Bi-level Contrastive Learning for Knowledge-Enhanced Molecule Representations
This work addresses the challenge of capturing molecular complexity for applications like property prediction, offering a novel integration approach that enhances performance over existing benchmarks.
The paper tackles the problem of molecular representation learning by introducing GODE, a method that integrates molecular graph structures with knowledge graph data using contrastive learning, resulting in significant improvements in property prediction tasks, such as a 12.7% average ROC-AUC increase for classification and 34.4% average RMSE/MAE reduction for regression.

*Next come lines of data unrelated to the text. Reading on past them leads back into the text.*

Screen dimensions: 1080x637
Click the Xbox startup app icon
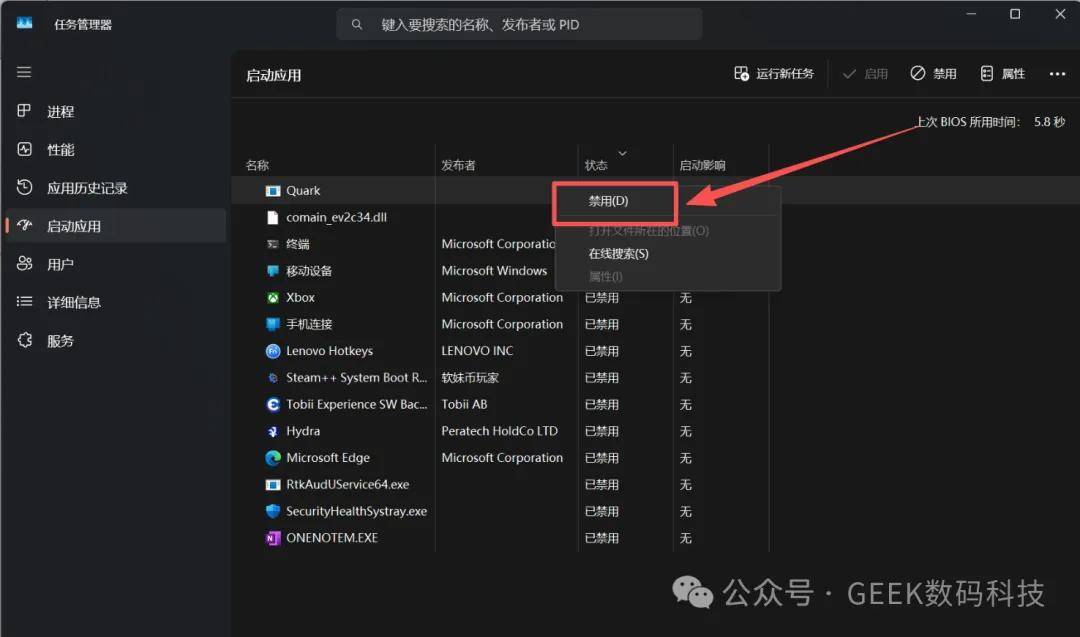[273, 297]
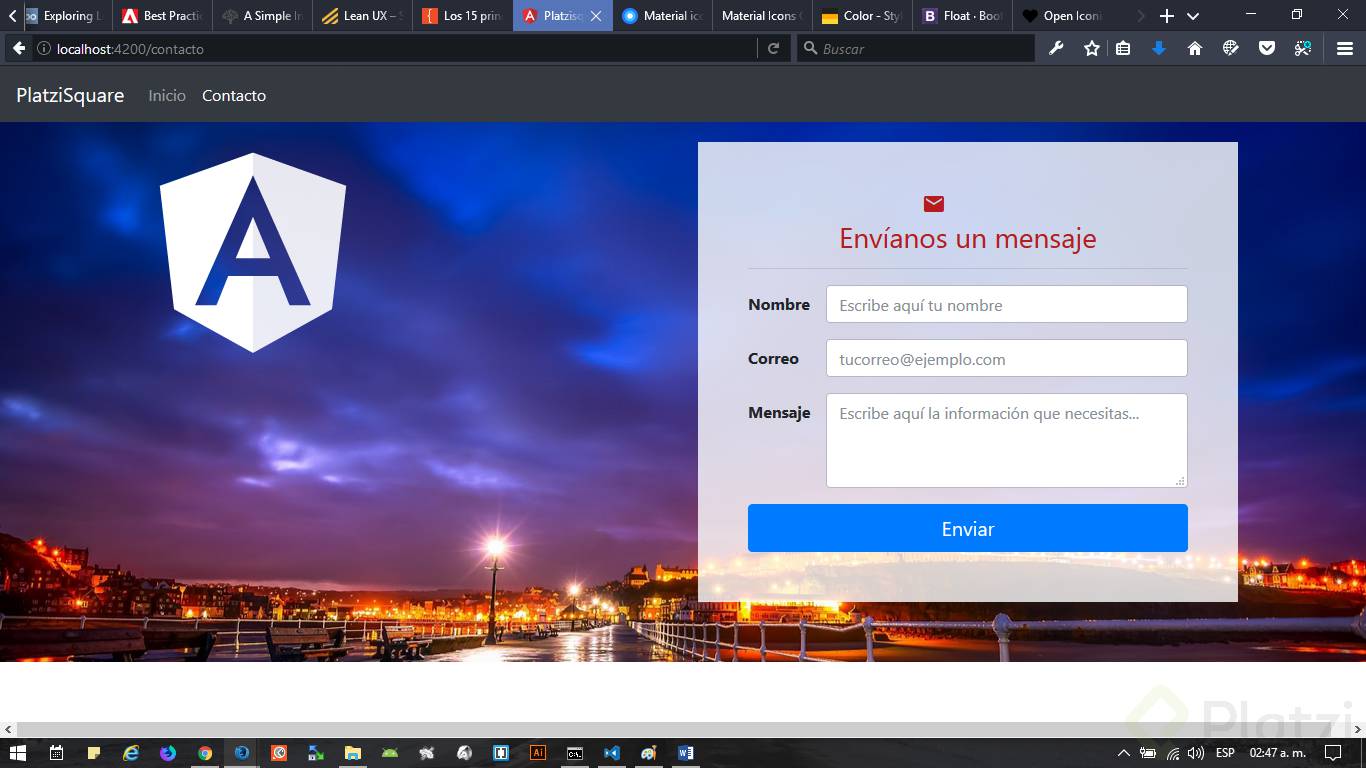Image resolution: width=1366 pixels, height=768 pixels.
Task: Expand hidden icons in the system tray
Action: [x=1123, y=753]
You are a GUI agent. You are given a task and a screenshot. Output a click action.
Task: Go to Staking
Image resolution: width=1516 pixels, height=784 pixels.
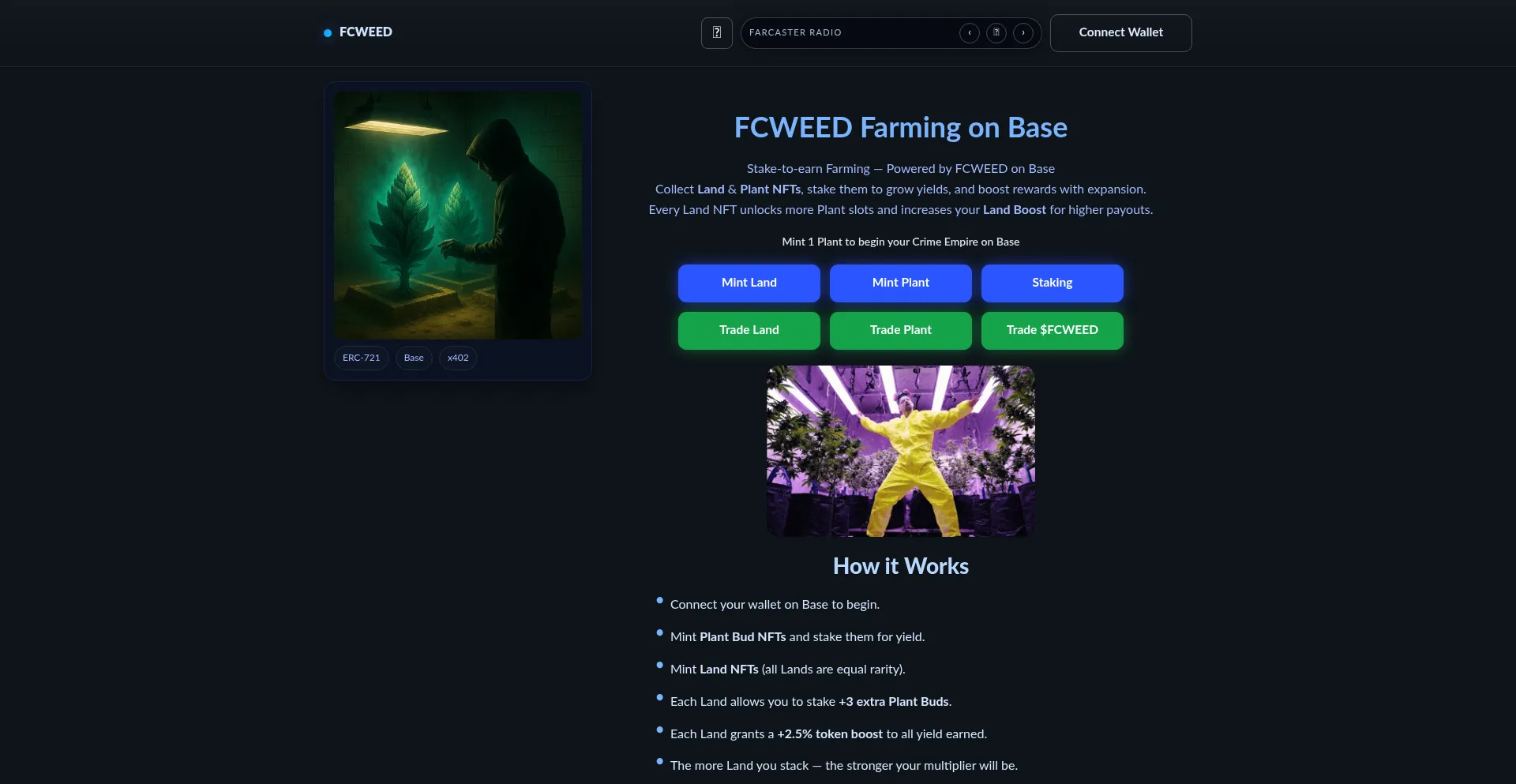click(1053, 283)
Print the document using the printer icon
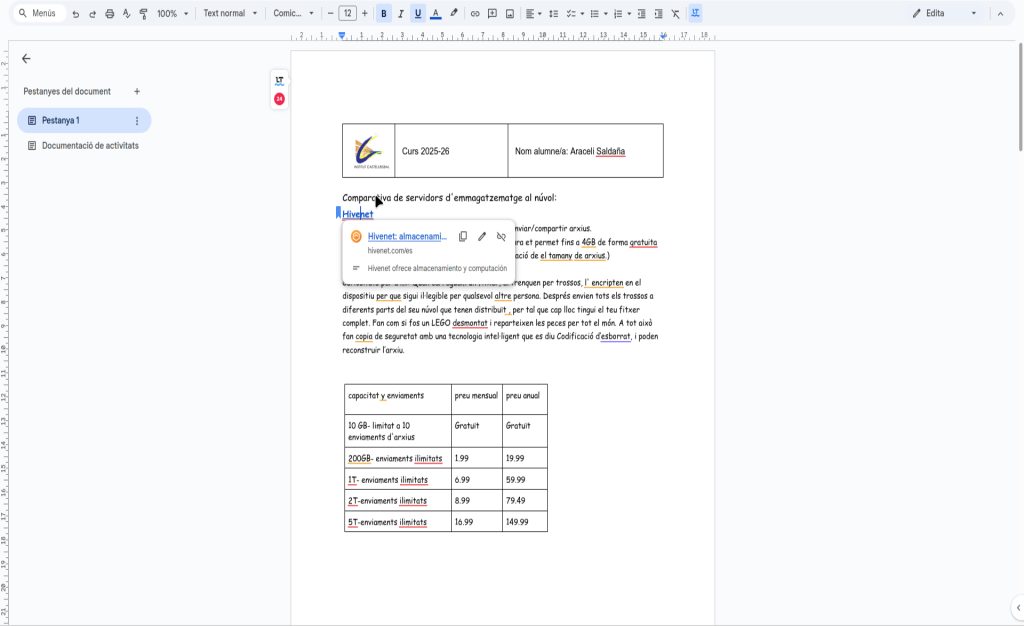This screenshot has height=626, width=1024. click(x=109, y=14)
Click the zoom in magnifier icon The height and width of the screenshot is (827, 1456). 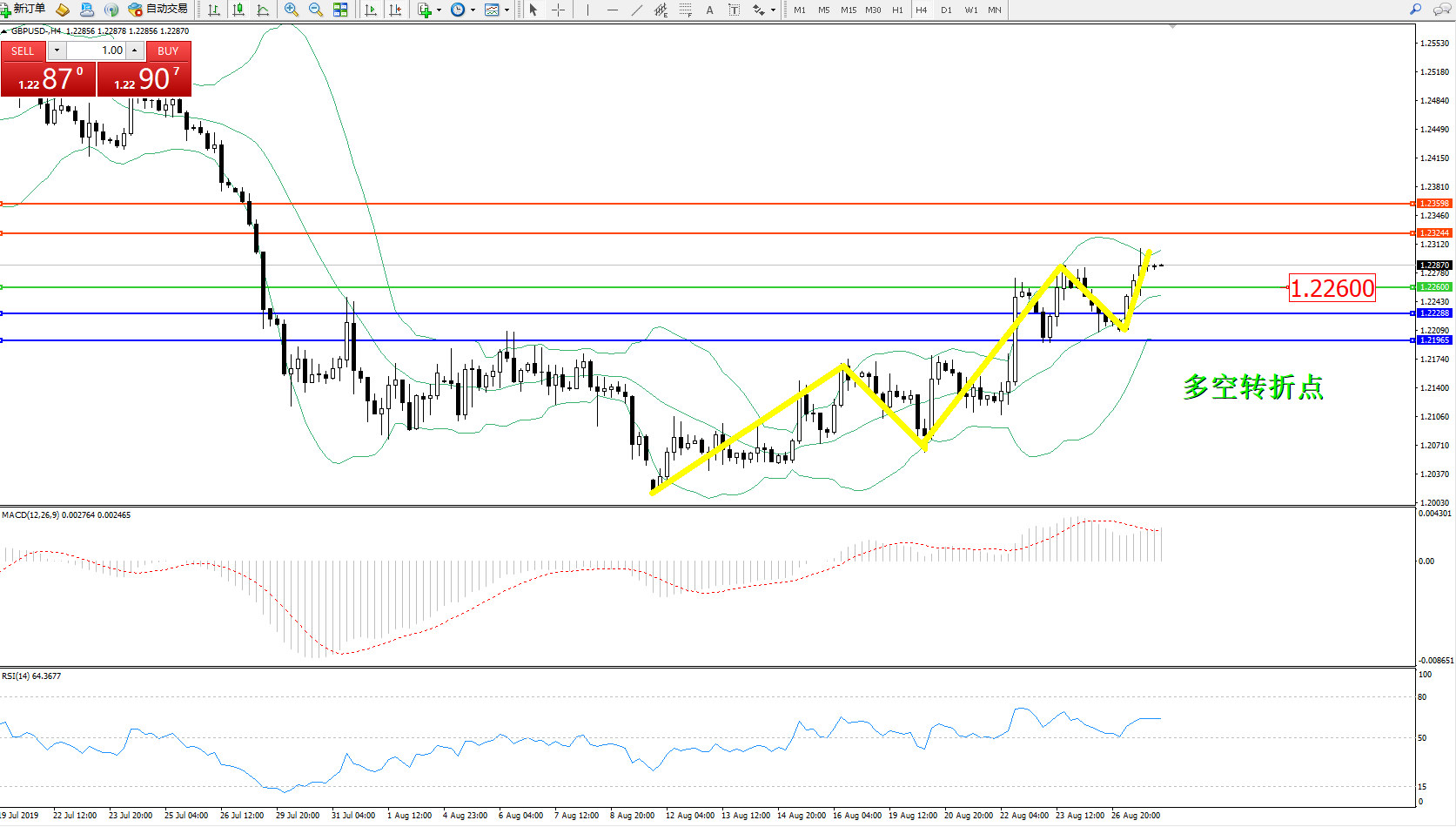click(291, 10)
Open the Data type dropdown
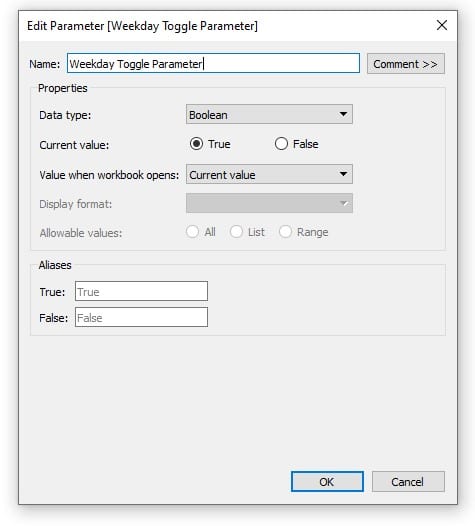The height and width of the screenshot is (528, 475). click(x=269, y=114)
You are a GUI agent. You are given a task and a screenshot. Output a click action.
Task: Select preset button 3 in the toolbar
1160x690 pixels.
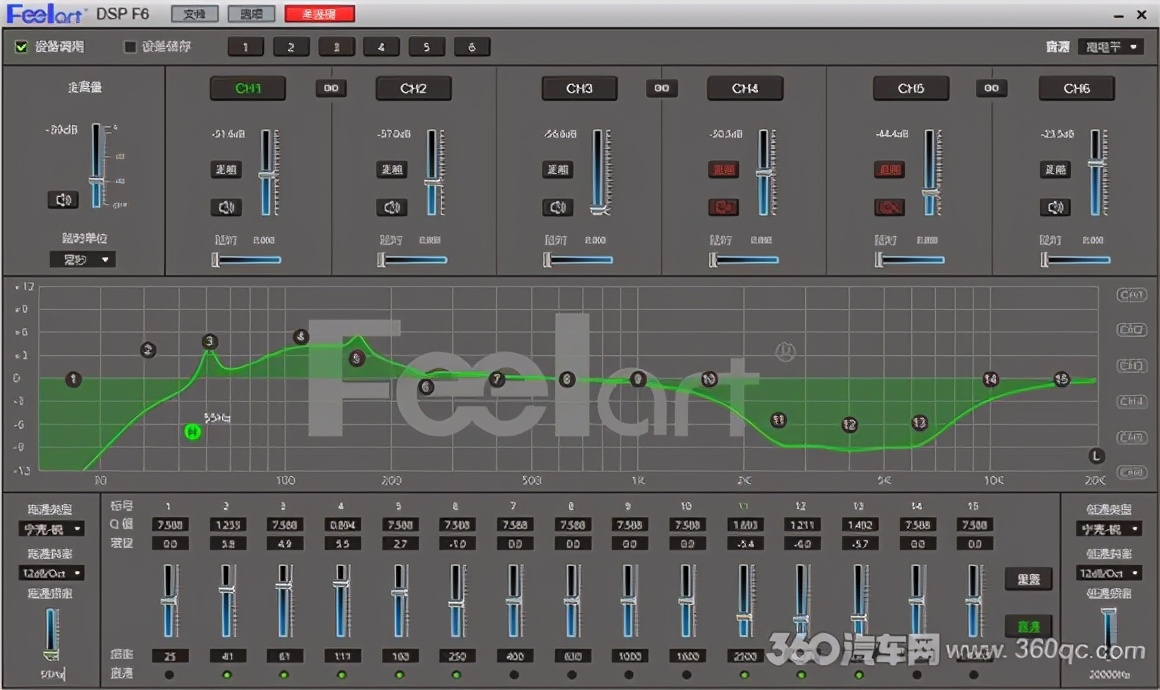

Molecular representation learning is vital for various downstream applications, including the analysis and prediction of molecular properties and side effects. While Graph Neural Networks (GNNs) have been a popular framework for modeling molecular data, they often struggle to capture the full complexity of molecular representations. In this paper, we introduce a novel method called GODE, which accounts for the dual-level structure inherent in molecules. Molecules possess an intrinsic graph structure and simultaneously function as nodes within a broader molecular knowledge graph. GODE integrates individual molecular graph representations with multi-domain biochemical data from knowledge graphs. By pre-training two GNNs on different graph structures and employing contrastive learning, GODE effectively fuses molecular structures with their corresponding knowledge graph substructures. This fusion yields a more robust and informative representation, enhancing molecular property predictions by leveraging both chemical and biological information. When fine-tuned across 11 chemical property tasks, our model significantly outperforms existing benchmarks, achieving an average ROC-AUC improvement of 12.7% for classification tasks and an average RMSE/MAE improvement of 34.4% for regression tasks. Notably, GODE surpasses the current leading model in property prediction, with advancements of 2.2% in classification and 7.2% in regression tasks.